▶ [WORK TASK]: After finding the line with "Where should I" in the entries below, copy that line and each one after it exactly, through the last line, and omit pictures.

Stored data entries
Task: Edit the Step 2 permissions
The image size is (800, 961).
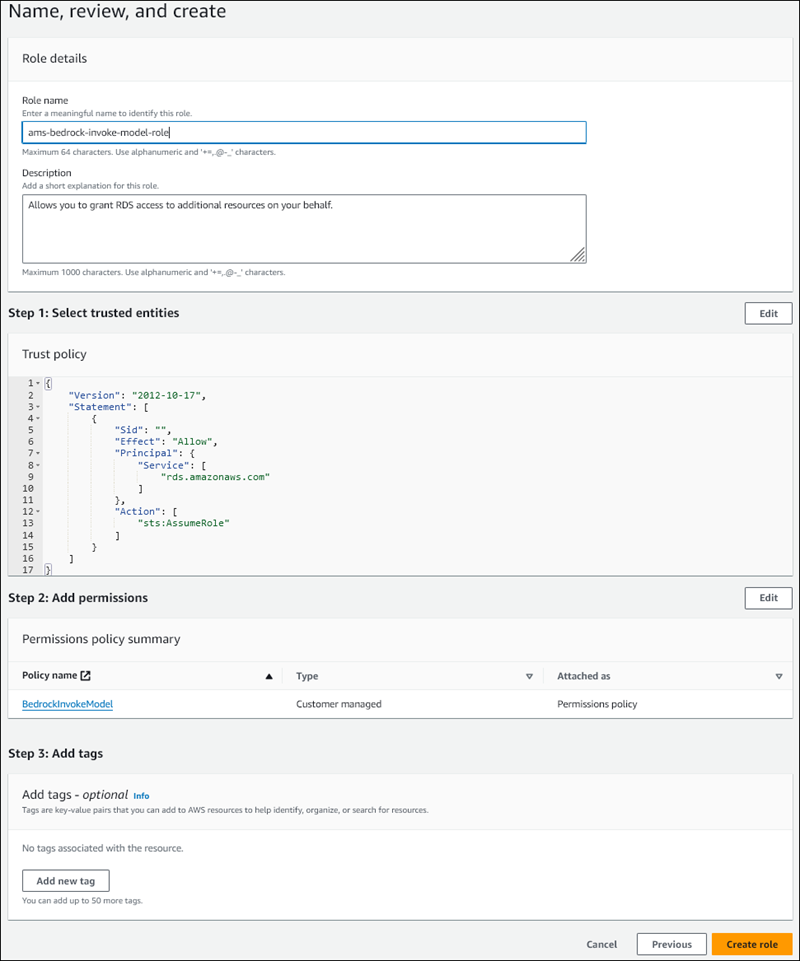Action: point(767,597)
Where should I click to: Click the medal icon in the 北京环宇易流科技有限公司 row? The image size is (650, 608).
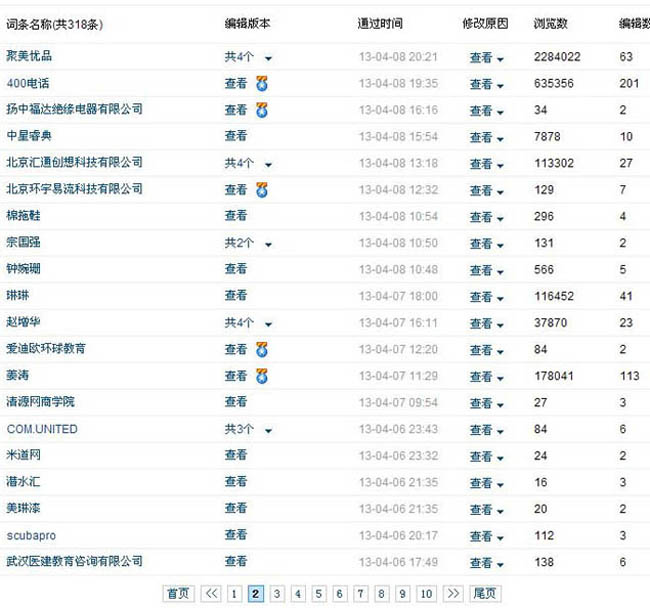pyautogui.click(x=262, y=189)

▶ [YOUR SOLUTION]:
Where should I click to: Click the medal icon in the 北京环宇易流科技有限公司 row? The image size is (650, 608).
pyautogui.click(x=262, y=189)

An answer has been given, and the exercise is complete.